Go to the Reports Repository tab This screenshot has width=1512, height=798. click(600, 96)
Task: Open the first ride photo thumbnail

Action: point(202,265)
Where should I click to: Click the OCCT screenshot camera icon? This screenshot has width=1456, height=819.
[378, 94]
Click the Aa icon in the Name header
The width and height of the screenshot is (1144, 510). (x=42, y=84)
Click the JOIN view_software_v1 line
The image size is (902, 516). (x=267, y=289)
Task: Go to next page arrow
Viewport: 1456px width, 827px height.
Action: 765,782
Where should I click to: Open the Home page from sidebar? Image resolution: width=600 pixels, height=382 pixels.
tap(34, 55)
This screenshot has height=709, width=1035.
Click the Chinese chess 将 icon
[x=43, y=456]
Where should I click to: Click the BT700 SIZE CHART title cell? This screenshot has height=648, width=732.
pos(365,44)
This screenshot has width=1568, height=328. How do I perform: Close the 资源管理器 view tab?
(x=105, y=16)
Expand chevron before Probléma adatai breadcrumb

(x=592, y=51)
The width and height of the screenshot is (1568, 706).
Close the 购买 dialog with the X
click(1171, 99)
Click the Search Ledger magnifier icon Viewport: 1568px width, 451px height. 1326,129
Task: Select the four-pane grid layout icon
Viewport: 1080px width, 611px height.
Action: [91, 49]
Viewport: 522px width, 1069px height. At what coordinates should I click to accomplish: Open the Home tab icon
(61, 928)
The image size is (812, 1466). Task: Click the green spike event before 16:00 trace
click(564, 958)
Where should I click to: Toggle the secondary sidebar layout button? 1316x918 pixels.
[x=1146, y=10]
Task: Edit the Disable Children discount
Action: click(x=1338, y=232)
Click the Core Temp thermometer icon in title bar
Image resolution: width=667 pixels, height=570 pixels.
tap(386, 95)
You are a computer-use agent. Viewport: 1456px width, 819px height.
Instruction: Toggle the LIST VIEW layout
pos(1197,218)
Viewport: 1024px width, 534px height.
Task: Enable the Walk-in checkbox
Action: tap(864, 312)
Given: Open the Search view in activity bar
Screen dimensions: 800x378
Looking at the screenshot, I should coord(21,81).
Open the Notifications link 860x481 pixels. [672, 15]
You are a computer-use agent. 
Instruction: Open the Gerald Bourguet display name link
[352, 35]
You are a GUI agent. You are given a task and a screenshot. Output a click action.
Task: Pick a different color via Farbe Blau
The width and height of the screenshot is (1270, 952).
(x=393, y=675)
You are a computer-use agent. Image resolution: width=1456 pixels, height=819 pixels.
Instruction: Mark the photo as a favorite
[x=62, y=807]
##########
» **Problem requirements**: Gather every row above that contains the word "layout", and copy each of those rows out in full.

» **Response**:
Task: Select the four-pane grid layout icon
Where should I click to: Toggle the secondary sidebar layout button? 1316x918 pixels.
Instruction: Toggle the LIST VIEW layout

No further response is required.